Burjuva Sinemasını Yıkan Yönetmen Jean-Luc Godard’dan DVD.ler

Sinemanın yaşayan büyük ustalarından Jean-Luc Godard’ın, sinema tarihine geçmiş üç filmi birden “box set” olarak raflardaki yerini aldı. Sinema tarihinin en yenilikçi ve tartışılan yönetmenlerinden Godard, aynı zamanda Fransız “Yeni Dalga” akımının öncülerinden. 1950’lerden beri aralıksız olarak film çeken Godard, sistemin içinde kalmayı da başaran gerçek bir asi. Filmleri, yaratıcı ve nefes kesici güzellikte olan Godard’ın 1960’larda çektiği ve ‘burjuva sineması’nı yıkan üç filmi Saga Film’den çıkan “box set”te bir arada.

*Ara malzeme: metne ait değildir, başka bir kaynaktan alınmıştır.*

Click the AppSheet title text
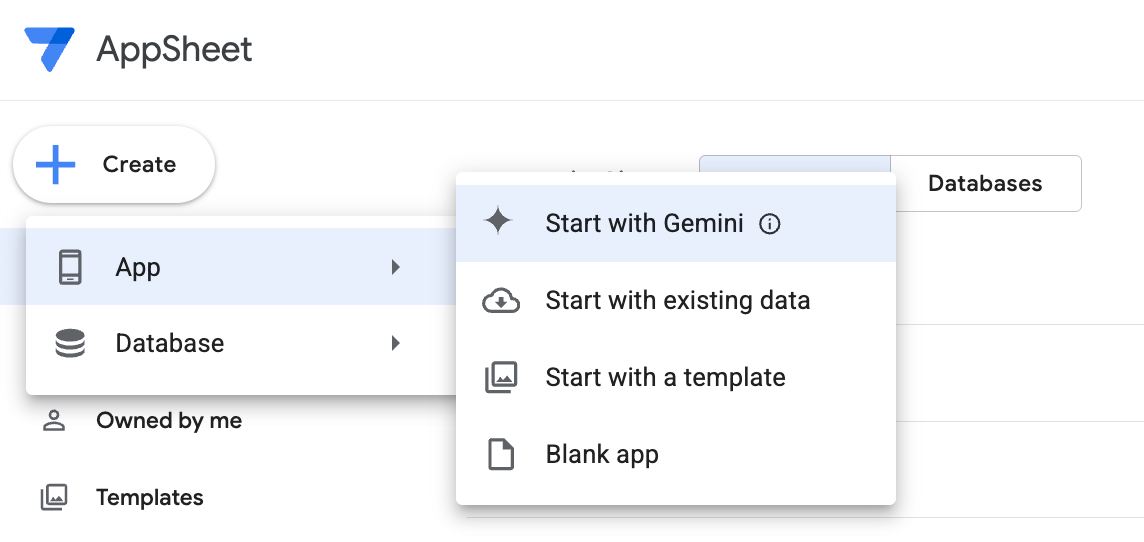The image size is (1144, 542). tap(174, 49)
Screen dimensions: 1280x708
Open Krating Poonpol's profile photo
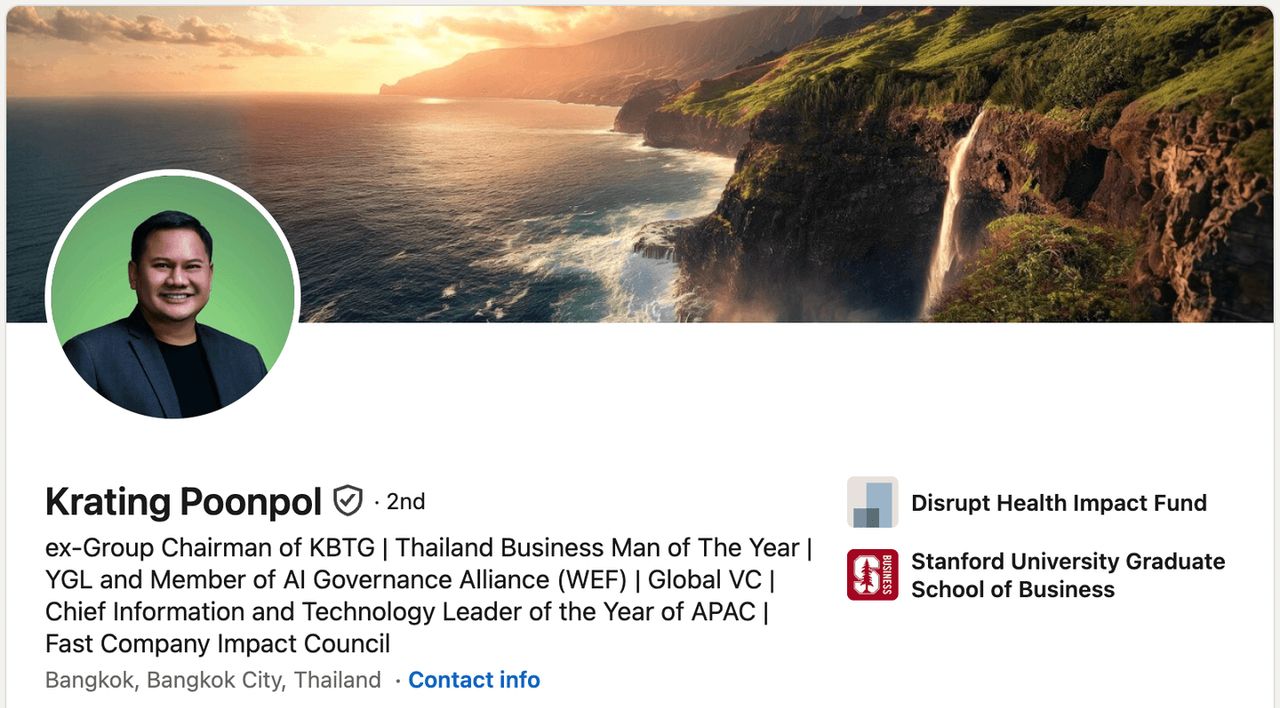pyautogui.click(x=172, y=296)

“Çılgın Pierrot”: Yaşantısında ve evliliğinde aradığını bulamayan Ferdinand (Jean-Paul Belmondo), çocuklarının bakıcısı ve aşığı olan Marianne’le amaçsız bir yolculuğa çıkar. Paris’ten Akdeniz kıyılarına uzanan bu yolculukta bir cinayete de karışan çiftin arasındaki gerilim giderek artar. Godard’ın medya, politika, savaş, popüler kültür ve sanat gibi farklı alanlardaki fikirlerinden beslenen 1965 yapımı “Pierrot le Fou-Çılgın Pierrot” sinemada postmodernizmin erken örneklerinden biri olarak kabûl ediliyor. Filmin finali de sinemanın en çarpıcı sonlarından biridir. Amerikalı suç romanları yazarı Lionel White’ın (1905-1985) “Obsession” (Takıntı) romanından uyarlanmış. Renkli ve sinemaskop görüntüler Raoul Coutard’a, müziklerse Antoine Duhamel’e ait.

“Kadın Kadındır”: Striptizci Angela (Anna Karina) bebek istiyor, ancak sevgilisi Emile’in (Jean-Claude Brialy) bu konuda gönlü yok gibi. Angela, kendisini Emile ve en yakın arkadaşı Alfred’in (Jean Paul Belmondo) arasında bulmak üzeredir şimdi. Takıntılılık derecesinde yenilikçi olan Godard, 1961 yapımı “Une Femme est une Femme-Kadın Kadındır”da “Yeni Gerçekçi” sinemayı müzikalle buluşturuyor. Bu film, Amerikan müzikal komedilerine zekice ve neşe dolu bir saygı duruşu da yapıyor. Sinemaskop ve renkli bu filmin görüntüleri Raoul Coutard’a ait. Müzikleriyse Michel Legrand bestelemiş.

“Alfa Kenti”: Godard’ın bilimkurgu ve kara film tarzlarını bir araya getirdiği 1965 yapımı “Alphaville-Alfa Kenti”nde, gizli ajan Lemmy Caution, pek çok işi birden yapıyor: Kaybolan bir başka ajanın izini sürmek, gizemli şehir Alfa Kent’in yaratıcısı Profesör Van Braun’u öldürmek ve şehri yöneten süper bilgisayar Alpha60’ı yok etmek… Ajan Caution (Eddie Constantine), insanların beyninden tüm duyguların silindiği bu karanlık şehirde, “aşk” kelimesinin anlamını bilmeyen bir kadına, Natacha’ya (Anna Karina) aşık olacaktır. Bu film, şair Paul Eluard’ın “Capitale de la Douleur” (Acının Başkenti) şiirinden ilham almış. Filmin çarpıcı siyah-beyaz görüntüleri Raoul Coutard’a, etkileyici müziklerse İstanbul doğumlu Paul Misraki’ye (1908-1998) ait.